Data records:
[Start]

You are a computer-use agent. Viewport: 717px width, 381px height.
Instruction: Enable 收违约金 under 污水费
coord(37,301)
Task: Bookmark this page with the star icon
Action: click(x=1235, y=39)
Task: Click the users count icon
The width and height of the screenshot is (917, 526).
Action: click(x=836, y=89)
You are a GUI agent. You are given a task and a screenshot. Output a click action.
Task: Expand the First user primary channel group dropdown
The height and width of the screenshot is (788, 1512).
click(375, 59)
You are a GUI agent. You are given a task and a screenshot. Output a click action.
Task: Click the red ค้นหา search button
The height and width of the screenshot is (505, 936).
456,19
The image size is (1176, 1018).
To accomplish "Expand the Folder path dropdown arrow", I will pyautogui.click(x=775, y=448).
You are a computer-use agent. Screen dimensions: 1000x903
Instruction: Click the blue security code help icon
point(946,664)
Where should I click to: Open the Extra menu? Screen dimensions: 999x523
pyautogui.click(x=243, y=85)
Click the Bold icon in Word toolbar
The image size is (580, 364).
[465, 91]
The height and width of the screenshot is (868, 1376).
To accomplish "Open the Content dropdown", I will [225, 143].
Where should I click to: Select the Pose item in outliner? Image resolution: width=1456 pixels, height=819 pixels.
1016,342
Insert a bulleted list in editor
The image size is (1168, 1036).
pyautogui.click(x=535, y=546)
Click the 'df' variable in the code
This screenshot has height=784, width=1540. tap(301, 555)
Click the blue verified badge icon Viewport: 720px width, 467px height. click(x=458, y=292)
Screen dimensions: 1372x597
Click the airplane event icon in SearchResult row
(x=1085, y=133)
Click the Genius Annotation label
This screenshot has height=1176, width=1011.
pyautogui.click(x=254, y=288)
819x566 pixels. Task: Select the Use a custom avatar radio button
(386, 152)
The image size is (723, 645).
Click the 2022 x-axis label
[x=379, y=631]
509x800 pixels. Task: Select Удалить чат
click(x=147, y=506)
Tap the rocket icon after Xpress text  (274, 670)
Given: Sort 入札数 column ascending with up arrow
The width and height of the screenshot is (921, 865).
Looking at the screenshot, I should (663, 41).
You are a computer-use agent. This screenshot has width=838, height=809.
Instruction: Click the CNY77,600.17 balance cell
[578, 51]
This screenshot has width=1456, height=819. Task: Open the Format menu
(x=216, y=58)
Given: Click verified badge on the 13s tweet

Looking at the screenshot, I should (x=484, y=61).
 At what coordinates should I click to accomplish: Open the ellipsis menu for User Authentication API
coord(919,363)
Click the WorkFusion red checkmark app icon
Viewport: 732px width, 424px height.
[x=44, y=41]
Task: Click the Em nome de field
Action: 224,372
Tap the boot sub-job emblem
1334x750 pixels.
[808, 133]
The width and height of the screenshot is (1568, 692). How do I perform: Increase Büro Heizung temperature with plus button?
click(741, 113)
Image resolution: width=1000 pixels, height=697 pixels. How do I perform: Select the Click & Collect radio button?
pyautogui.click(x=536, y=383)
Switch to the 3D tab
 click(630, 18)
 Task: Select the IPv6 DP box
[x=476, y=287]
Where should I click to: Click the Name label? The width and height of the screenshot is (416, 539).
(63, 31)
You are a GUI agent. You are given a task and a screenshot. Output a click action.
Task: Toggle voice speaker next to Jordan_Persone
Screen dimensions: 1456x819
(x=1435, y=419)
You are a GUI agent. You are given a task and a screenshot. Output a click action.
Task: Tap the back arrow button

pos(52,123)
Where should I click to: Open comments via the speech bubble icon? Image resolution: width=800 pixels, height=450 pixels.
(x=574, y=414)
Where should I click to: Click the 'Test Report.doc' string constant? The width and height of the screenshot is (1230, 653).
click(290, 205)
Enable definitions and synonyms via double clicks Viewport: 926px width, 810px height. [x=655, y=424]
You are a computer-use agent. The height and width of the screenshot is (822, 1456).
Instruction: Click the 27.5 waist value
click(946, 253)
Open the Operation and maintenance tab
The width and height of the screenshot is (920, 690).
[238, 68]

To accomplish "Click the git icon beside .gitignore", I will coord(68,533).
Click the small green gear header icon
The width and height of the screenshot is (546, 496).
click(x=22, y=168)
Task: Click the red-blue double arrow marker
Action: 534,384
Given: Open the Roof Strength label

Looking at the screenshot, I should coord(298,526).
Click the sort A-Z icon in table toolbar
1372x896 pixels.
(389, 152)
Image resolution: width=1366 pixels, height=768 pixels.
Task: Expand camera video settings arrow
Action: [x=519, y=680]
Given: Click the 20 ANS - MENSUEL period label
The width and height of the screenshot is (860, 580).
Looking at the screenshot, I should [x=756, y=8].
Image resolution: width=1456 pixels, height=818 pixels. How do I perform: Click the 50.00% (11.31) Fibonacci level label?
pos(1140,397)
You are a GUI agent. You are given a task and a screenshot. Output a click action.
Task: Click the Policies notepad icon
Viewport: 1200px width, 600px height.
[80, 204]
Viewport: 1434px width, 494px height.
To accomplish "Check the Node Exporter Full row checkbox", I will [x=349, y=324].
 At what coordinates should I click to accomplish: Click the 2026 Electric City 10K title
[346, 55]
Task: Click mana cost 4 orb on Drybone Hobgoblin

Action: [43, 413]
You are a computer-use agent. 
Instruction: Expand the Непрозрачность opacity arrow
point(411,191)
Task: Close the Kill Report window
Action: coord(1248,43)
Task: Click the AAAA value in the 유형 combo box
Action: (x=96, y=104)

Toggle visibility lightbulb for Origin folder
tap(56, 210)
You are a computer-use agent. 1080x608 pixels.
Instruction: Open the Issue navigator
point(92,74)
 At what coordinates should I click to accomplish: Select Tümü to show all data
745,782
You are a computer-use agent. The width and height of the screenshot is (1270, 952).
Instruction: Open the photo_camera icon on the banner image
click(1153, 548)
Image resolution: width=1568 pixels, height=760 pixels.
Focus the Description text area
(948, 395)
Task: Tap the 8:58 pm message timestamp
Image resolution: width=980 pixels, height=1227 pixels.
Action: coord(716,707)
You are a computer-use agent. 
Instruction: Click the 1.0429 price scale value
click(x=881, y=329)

[End]

▶ What is being asked
Reproduce every line of the listing above word for word.

▶ Result below
You are a computer-use agent. Viewport: 717px width, 381px height.
Instruction: Enable 收违约金 under 污水费
coord(37,301)
Task: Bookmark this page with the star icon
Action: click(x=1235, y=39)
Task: Click the users count icon
The width and height of the screenshot is (917, 526).
Action: click(x=836, y=89)
You are a GUI agent. You are given a task and a screenshot. Output a click action.
Task: Expand the First user primary channel group dropdown
The height and width of the screenshot is (788, 1512).
click(375, 59)
You are a GUI agent. You are given a task and a screenshot. Output a click action.
Task: Click the red ค้นหา search button
The height and width of the screenshot is (505, 936).
456,19
The image size is (1176, 1018).
To accomplish "Expand the Folder path dropdown arrow", I will pyautogui.click(x=775, y=448).
You are a computer-use agent. Screen dimensions: 1000x903
Instruction: Click the blue security code help icon
point(946,664)
Where should I click to: Open the Extra menu? Screen dimensions: 999x523
pyautogui.click(x=243, y=85)
Click the Bold icon in Word toolbar
The image size is (580, 364).
[465, 91]
The height and width of the screenshot is (868, 1376).
To accomplish "Open the Content dropdown", I will [225, 143].
Where should I click to: Select the Pose item in outliner? Image resolution: width=1456 pixels, height=819 pixels.
1016,342
Insert a bulleted list in editor
The image size is (1168, 1036).
pyautogui.click(x=535, y=546)
Click the 'df' variable in the code
This screenshot has height=784, width=1540. tap(301, 555)
Click the blue verified badge icon Viewport: 720px width, 467px height. click(x=458, y=292)
Screen dimensions: 1372x597
Click the airplane event icon in SearchResult row
(x=1085, y=133)
Click the Genius Annotation label
This screenshot has height=1176, width=1011.
pyautogui.click(x=254, y=288)
819x566 pixels. Task: Select the Use a custom avatar radio button
(386, 152)
The image size is (723, 645).
Click the 2022 x-axis label
[x=379, y=631]
509x800 pixels. Task: Select Удалить чат
click(x=147, y=506)
Tap the rocket icon after Xpress text  (274, 670)
Given: Sort 入札数 column ascending with up arrow
The width and height of the screenshot is (921, 865).
Looking at the screenshot, I should (663, 41).
You are a computer-use agent. This screenshot has width=838, height=809.
Instruction: Click the CNY77,600.17 balance cell
[578, 51]
This screenshot has width=1456, height=819. Task: Open the Format menu
(x=216, y=58)
Given: Click verified badge on the 13s tweet

Looking at the screenshot, I should (x=484, y=61).
 At what coordinates should I click to accomplish: Open the ellipsis menu for User Authentication API
coord(919,363)
Click the WorkFusion red checkmark app icon
Viewport: 732px width, 424px height.
[x=44, y=41]
Task: Click the Em nome de field
Action: 224,372
Tap the boot sub-job emblem
1334x750 pixels.
[808, 133]
The width and height of the screenshot is (1568, 692). How do I perform: Increase Büro Heizung temperature with plus button?
click(741, 113)
Image resolution: width=1000 pixels, height=697 pixels. How do I perform: Select the Click & Collect radio button?
pyautogui.click(x=536, y=383)
Switch to the 3D tab
 click(630, 18)
 Task: Select the IPv6 DP box
[x=476, y=287]
Where should I click to: Click the Name label? The width and height of the screenshot is (416, 539).
(63, 31)
You are a GUI agent. You are given a task and a screenshot. Output a click action.
Task: Toggle voice speaker next to Jordan_Persone
Screen dimensions: 1456x819
(x=1435, y=419)
You are a GUI agent. You are given a task and a screenshot. Output a click action.
Task: Tap the back arrow button

pos(52,123)
Where should I click to: Open comments via the speech bubble icon? Image resolution: width=800 pixels, height=450 pixels.
(x=574, y=414)
Where should I click to: Click the 'Test Report.doc' string constant? The width and height of the screenshot is (1230, 653).
click(290, 205)
Enable definitions and synonyms via double clicks Viewport: 926px width, 810px height. [x=655, y=424]
You are a computer-use agent. The height and width of the screenshot is (822, 1456).
Instruction: Click the 27.5 waist value
click(946, 253)
Open the Operation and maintenance tab
The width and height of the screenshot is (920, 690).
[238, 68]

To accomplish "Click the git icon beside .gitignore", I will coord(68,533).
Click the small green gear header icon
The width and height of the screenshot is (546, 496).
click(x=22, y=168)
Task: Click the red-blue double arrow marker
Action: 534,384
Given: Open the Roof Strength label

Looking at the screenshot, I should coord(298,526).
Click the sort A-Z icon in table toolbar
1372x896 pixels.
(389, 152)
Image resolution: width=1366 pixels, height=768 pixels.
Task: Expand camera video settings arrow
Action: [x=519, y=680]
Given: Click the 20 ANS - MENSUEL period label
The width and height of the screenshot is (860, 580).
Looking at the screenshot, I should [x=756, y=8].
Image resolution: width=1456 pixels, height=818 pixels. How do I perform: Click the 50.00% (11.31) Fibonacci level label?
pos(1140,397)
You are a GUI agent. You are given a task and a screenshot. Output a click action.
Task: Click the Policies notepad icon
Viewport: 1200px width, 600px height.
[80, 204]
Viewport: 1434px width, 494px height.
To accomplish "Check the Node Exporter Full row checkbox", I will [x=349, y=324].
 At what coordinates should I click to accomplish: Click the 2026 Electric City 10K title
[346, 55]
Task: Click mana cost 4 orb on Drybone Hobgoblin

Action: [43, 413]
You are a computer-use agent. 
Instruction: Expand the Непрозрачность opacity arrow
point(411,191)
Task: Close the Kill Report window
Action: coord(1248,43)
Task: Click the AAAA value in the 유형 combo box
Action: (x=96, y=104)

Toggle visibility lightbulb for Origin folder
tap(56, 210)
You are a computer-use agent. 1080x608 pixels.
Instruction: Open the Issue navigator
point(92,74)
 At what coordinates should I click to accomplish: Select Tümü to show all data
745,782
You are a computer-use agent. The width and height of the screenshot is (1270, 952).
Instruction: Open the photo_camera icon on the banner image
click(1153, 548)
Image resolution: width=1568 pixels, height=760 pixels.
Focus the Description text area
(948, 395)
Task: Tap the 8:58 pm message timestamp
Image resolution: width=980 pixels, height=1227 pixels.
Action: coord(716,707)
You are a computer-use agent. 
Instruction: Click the 1.0429 price scale value
click(x=881, y=329)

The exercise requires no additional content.